Set down the lines below exactly as they appear, starting at the line that contains "You are a computer-use agent. The image" and ending at the line that contains "Close the PiOPCMaster".

TASK INPUT.
********************

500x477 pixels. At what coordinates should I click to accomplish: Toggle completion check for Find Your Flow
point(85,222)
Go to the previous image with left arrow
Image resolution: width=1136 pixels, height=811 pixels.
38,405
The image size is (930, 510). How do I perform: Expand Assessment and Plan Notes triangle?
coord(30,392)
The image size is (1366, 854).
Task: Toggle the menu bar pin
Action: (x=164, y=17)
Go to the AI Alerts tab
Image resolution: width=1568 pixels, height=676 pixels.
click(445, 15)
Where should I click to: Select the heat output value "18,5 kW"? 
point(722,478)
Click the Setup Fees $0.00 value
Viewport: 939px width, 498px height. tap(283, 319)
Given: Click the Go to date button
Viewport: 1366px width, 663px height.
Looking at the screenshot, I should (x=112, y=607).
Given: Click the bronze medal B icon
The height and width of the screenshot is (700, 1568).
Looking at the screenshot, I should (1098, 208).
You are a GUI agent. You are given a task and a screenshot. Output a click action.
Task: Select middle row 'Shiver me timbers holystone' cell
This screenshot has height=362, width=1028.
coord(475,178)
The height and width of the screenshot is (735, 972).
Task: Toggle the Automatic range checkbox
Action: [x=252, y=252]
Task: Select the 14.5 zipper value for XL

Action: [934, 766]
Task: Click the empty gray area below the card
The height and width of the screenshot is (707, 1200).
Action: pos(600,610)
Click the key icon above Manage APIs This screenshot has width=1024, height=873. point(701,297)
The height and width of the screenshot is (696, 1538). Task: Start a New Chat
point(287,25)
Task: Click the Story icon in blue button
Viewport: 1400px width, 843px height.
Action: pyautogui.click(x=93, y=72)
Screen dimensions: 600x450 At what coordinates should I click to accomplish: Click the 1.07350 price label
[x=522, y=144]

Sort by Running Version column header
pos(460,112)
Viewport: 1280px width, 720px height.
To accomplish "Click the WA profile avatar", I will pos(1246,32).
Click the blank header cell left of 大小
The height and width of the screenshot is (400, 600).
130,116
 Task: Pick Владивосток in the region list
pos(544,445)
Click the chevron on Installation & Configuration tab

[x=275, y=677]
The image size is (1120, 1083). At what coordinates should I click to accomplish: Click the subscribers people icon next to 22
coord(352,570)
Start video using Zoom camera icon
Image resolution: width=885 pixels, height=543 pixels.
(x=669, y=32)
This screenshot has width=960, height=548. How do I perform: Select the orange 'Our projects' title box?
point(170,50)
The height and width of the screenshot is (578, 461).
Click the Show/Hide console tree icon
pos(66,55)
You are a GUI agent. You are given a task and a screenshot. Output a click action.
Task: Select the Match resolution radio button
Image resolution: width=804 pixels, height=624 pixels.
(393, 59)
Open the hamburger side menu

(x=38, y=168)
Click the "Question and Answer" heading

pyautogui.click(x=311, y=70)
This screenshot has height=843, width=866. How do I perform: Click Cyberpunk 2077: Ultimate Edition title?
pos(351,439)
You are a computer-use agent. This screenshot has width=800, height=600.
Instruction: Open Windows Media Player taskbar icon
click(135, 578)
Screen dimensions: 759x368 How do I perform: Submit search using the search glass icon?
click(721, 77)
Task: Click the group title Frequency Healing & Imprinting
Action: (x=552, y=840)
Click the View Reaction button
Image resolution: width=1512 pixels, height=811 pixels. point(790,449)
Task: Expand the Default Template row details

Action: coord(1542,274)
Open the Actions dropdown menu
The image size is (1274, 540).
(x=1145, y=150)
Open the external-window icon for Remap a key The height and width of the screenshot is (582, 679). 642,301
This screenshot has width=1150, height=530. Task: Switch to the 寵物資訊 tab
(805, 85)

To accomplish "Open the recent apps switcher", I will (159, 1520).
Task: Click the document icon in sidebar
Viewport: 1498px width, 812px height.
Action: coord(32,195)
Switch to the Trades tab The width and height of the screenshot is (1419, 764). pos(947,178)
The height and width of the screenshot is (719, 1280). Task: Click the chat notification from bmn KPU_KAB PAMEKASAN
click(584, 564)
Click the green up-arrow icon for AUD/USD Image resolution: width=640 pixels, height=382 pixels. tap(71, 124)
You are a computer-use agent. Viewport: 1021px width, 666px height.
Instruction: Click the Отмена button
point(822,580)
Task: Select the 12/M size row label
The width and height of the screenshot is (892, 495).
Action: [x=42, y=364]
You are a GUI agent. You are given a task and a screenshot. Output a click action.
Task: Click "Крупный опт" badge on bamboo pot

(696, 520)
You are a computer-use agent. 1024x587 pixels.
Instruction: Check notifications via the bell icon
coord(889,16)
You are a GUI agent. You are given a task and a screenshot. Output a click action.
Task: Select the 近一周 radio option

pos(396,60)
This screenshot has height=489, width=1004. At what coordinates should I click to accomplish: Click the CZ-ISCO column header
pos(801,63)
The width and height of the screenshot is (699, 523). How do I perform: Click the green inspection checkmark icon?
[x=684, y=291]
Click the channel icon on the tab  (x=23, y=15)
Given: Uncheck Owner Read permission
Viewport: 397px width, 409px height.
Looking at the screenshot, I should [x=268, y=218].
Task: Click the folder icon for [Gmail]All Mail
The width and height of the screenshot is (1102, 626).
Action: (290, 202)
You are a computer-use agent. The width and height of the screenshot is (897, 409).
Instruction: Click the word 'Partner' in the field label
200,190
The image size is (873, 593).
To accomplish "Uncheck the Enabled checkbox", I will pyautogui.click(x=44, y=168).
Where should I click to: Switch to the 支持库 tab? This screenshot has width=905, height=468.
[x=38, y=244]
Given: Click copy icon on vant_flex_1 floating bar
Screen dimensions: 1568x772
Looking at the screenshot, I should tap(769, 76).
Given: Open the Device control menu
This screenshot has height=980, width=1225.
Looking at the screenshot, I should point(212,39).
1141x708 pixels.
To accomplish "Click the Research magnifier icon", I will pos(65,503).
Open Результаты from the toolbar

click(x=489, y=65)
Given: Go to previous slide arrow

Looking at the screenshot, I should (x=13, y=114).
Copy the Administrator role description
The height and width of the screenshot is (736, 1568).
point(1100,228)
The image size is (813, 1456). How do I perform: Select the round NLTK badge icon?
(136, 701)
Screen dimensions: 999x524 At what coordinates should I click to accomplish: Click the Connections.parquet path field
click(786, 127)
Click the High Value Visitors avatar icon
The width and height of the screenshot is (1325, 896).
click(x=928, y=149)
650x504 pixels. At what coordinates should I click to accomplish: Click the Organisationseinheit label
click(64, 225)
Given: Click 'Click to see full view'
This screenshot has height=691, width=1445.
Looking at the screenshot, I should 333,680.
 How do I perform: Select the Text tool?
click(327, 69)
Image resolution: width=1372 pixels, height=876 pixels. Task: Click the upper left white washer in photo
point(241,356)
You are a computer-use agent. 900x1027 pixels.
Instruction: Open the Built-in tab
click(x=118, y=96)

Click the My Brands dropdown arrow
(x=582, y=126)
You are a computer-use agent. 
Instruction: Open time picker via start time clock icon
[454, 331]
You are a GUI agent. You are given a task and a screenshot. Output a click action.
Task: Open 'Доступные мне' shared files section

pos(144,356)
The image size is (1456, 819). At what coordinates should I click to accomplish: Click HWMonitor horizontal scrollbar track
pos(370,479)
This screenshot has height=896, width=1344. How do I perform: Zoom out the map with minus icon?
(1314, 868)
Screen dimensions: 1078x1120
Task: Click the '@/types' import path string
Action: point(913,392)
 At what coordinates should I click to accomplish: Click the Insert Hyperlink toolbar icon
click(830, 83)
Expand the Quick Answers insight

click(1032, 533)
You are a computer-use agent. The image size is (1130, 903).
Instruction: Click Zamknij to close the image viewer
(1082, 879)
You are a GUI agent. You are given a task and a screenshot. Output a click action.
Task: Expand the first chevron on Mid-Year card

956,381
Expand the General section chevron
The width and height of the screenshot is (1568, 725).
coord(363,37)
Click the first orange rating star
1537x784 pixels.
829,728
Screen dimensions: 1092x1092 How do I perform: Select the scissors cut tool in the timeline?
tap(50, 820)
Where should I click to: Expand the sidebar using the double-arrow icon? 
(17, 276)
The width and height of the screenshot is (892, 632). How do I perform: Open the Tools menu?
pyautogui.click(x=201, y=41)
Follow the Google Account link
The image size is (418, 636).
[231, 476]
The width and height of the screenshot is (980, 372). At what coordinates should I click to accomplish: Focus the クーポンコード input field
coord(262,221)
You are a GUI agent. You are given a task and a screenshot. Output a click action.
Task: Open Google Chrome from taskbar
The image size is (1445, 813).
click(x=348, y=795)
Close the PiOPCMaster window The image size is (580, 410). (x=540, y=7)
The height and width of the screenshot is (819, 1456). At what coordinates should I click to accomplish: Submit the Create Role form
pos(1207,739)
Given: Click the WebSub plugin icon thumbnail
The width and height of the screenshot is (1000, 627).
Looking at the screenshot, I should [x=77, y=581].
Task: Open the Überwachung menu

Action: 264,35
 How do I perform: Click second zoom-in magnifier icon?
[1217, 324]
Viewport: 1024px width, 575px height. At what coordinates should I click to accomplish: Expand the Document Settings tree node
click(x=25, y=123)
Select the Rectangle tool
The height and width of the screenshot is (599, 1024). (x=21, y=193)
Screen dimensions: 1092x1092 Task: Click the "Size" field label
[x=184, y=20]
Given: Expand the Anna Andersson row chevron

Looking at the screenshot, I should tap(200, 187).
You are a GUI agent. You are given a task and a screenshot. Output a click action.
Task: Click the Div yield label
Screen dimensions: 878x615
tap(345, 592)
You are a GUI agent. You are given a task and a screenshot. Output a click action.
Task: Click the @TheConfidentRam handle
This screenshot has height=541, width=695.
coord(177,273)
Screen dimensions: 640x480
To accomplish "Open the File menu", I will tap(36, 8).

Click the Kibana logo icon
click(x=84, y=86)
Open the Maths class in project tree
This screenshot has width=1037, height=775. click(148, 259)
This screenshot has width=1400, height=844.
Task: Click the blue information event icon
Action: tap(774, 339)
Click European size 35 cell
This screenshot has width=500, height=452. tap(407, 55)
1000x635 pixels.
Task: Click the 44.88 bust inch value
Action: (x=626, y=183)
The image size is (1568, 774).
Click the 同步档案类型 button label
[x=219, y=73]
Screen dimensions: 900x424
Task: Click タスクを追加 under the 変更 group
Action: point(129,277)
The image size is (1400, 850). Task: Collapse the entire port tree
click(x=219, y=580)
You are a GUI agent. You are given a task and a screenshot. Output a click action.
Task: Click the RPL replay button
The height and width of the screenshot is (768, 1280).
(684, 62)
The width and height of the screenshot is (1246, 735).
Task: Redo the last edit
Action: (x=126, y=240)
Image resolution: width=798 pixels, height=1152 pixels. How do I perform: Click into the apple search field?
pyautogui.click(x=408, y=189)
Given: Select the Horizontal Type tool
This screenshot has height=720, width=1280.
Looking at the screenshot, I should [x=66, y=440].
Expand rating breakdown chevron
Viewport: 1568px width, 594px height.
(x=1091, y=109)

********************

RESULT OF THIS EXERCISE.
You are a computer-use agent. The image size is (1130, 903).
Instruction: Click Zamknij to close the image viewer
(1082, 879)
You are a GUI agent. You are given a task and a screenshot. Output a click action.
Task: Expand the first chevron on Mid-Year card

956,381
Expand the General section chevron
The width and height of the screenshot is (1568, 725).
coord(363,37)
Click the first orange rating star
1537x784 pixels.
829,728
Screen dimensions: 1092x1092 How do I perform: Select the scissors cut tool in the timeline?
tap(50, 820)
Where should I click to: Expand the sidebar using the double-arrow icon? 
(17, 276)
The width and height of the screenshot is (892, 632). How do I perform: Open the Tools menu?
pyautogui.click(x=201, y=41)
Follow the Google Account link
The image size is (418, 636).
[231, 476]
The width and height of the screenshot is (980, 372). At what coordinates should I click to accomplish: Focus the クーポンコード input field
coord(262,221)
You are a GUI agent. You are given a task and a screenshot. Output a click action.
Task: Open Google Chrome from taskbar
The image size is (1445, 813).
click(x=348, y=795)
Close the PiOPCMaster window The image size is (580, 410). (x=540, y=7)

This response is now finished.